Friends,
If you’re local to Detroit and your nervous system needs a reset, consider joining myself and Zara Teicher tomorrow. RETREAT, collaborative performance in four parts:
I. Resign
II. Realign
III. Reseed/Recede
IV. Repeat
We’ve been planning this one for almost a year, and dreaming of it for much longer. We’ve been feeling the sounds melt into our bones during rehearsals in the lush reverb of St. Anthony’s Cathedral. I want you to feel that, too.
Saturday November 11 3:00pm
St. Anthony’s Catholic Cathedral
5247 Sheridan St., Detroit MI
$10
Michael Malis: pipe organ, piano, melodica
Zara Teicher: French horn, harmonium, melodica
Tickets available at the door, or you can preorder at the link below:
Earlier this week,
I had the distinct honor of giving a masterclass to Harvard University’s New Music Ensemble. They are performing my piece Nourishment under the direction of Prof. Claire Chase, the groundbreaking flutist and cultural icon. The students performed the piece with incredible precision and heart, and had insightful questions and reflections. Spending an hour with them was a rare joy.

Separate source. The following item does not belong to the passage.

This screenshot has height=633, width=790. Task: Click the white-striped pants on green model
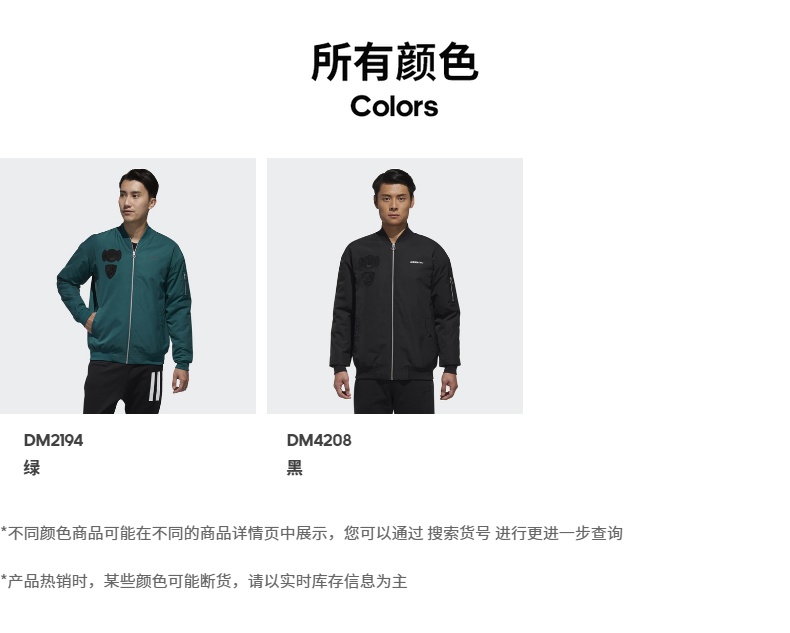(124, 387)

They’ll be performing it on a concert in December, and I can’t wait to hear the final result.
In other recent news,
I was asked to write an article for the online journal Ergon: Greek/American & Diaspora Arts and Letters. It’s a peer-reviewed journal that promotes the arts, letters, and scholarship of Greek/America.
I was asked to contribute a piece of music that speaks to my position as a member of the Greek diaspora, and write an essay reflecting on it. I decided to use my solo piano composition, Hold Tightly Your Vision of How Things Could Be, as the lens through which to view this prompt. The piece was initially composed in response to the political upheaval that ensued when Roe V. Wade was overturned. I use that moment as a jumping off point to reflect on the Greek diaspora, my personal history, and my musical objectives.

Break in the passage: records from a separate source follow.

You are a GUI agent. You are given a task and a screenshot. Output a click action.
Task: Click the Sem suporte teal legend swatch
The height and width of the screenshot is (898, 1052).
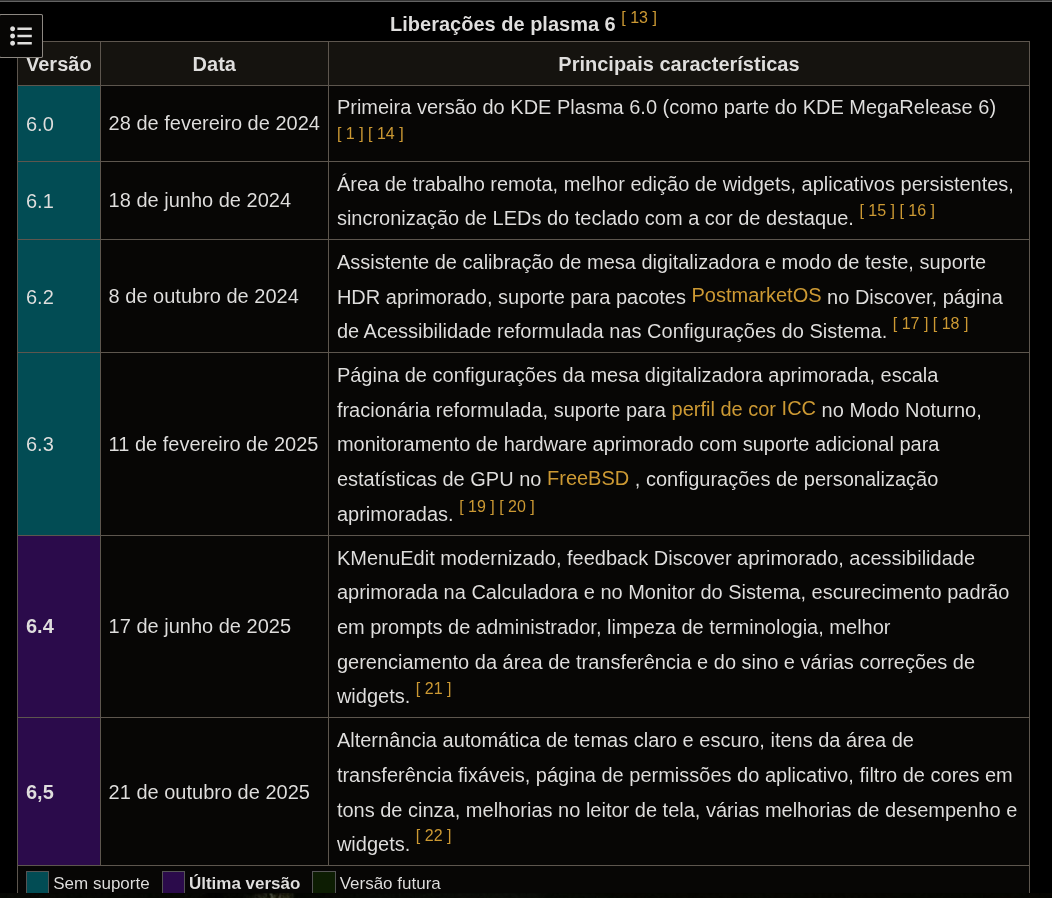click(x=38, y=883)
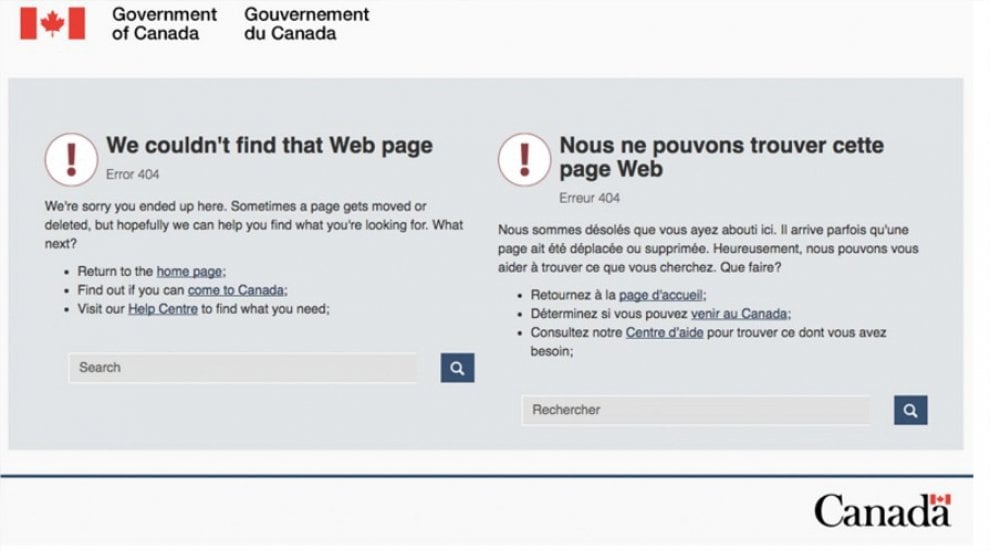Image resolution: width=990 pixels, height=551 pixels.
Task: Click the English search magnifier button
Action: 457,367
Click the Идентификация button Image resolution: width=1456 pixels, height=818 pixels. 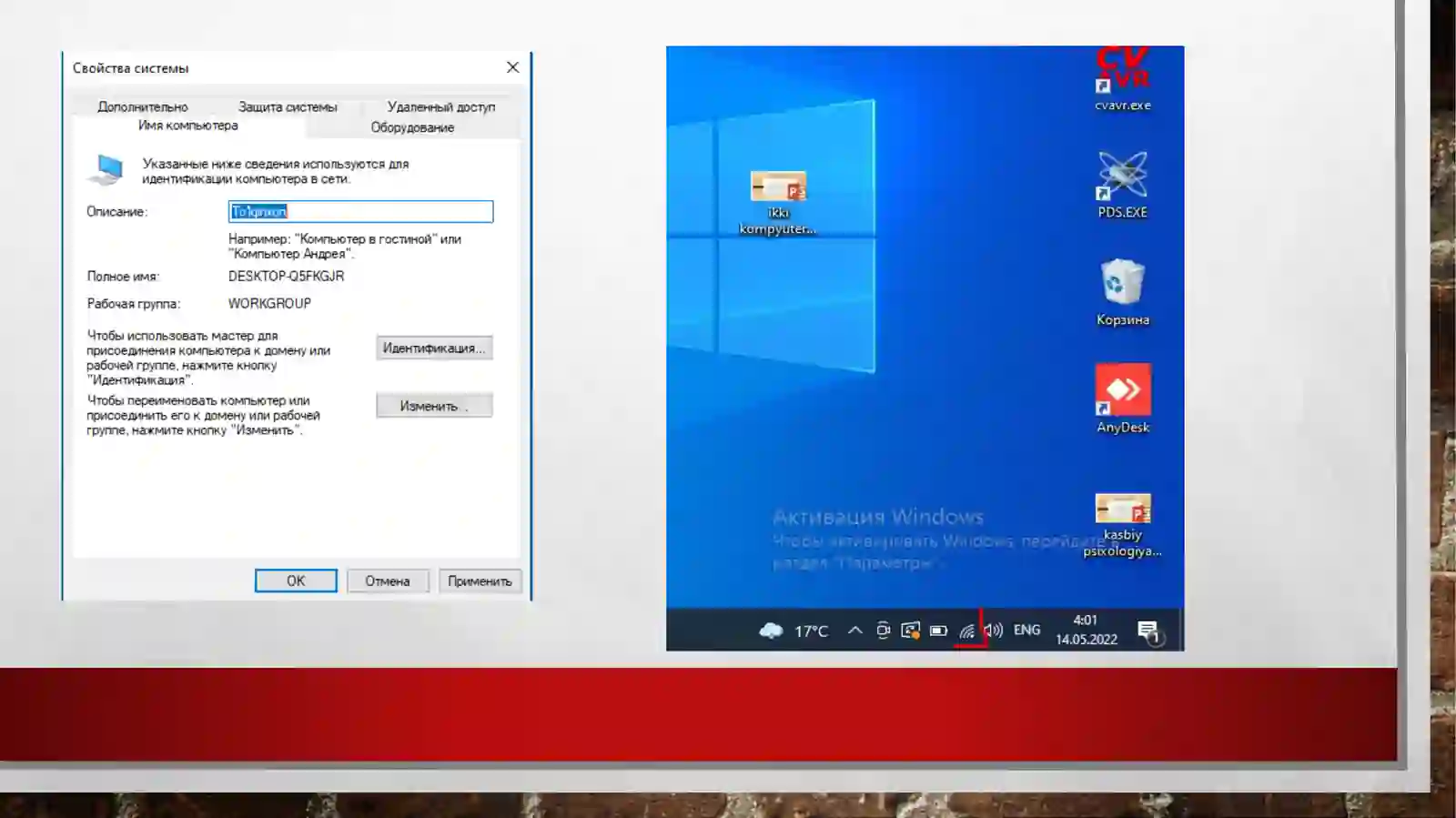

Thanks to the patient and careful editing of Dr. Yona Stamatis, I’m really pleased with how this essay came out.
You can read it below, while listening to the music and taking a look at the score.
I write you today with love, peace, anger, fear, joy, longing, and sadness in my heart. I wish I had inspiring words to share, but instead I find myself paralyzed by grief. Right now I’m working on holding my community close, allowing room for sorrow, cultivating peace, and modeling radical belonging. It feels both monumentally challenging and woefully insignificant.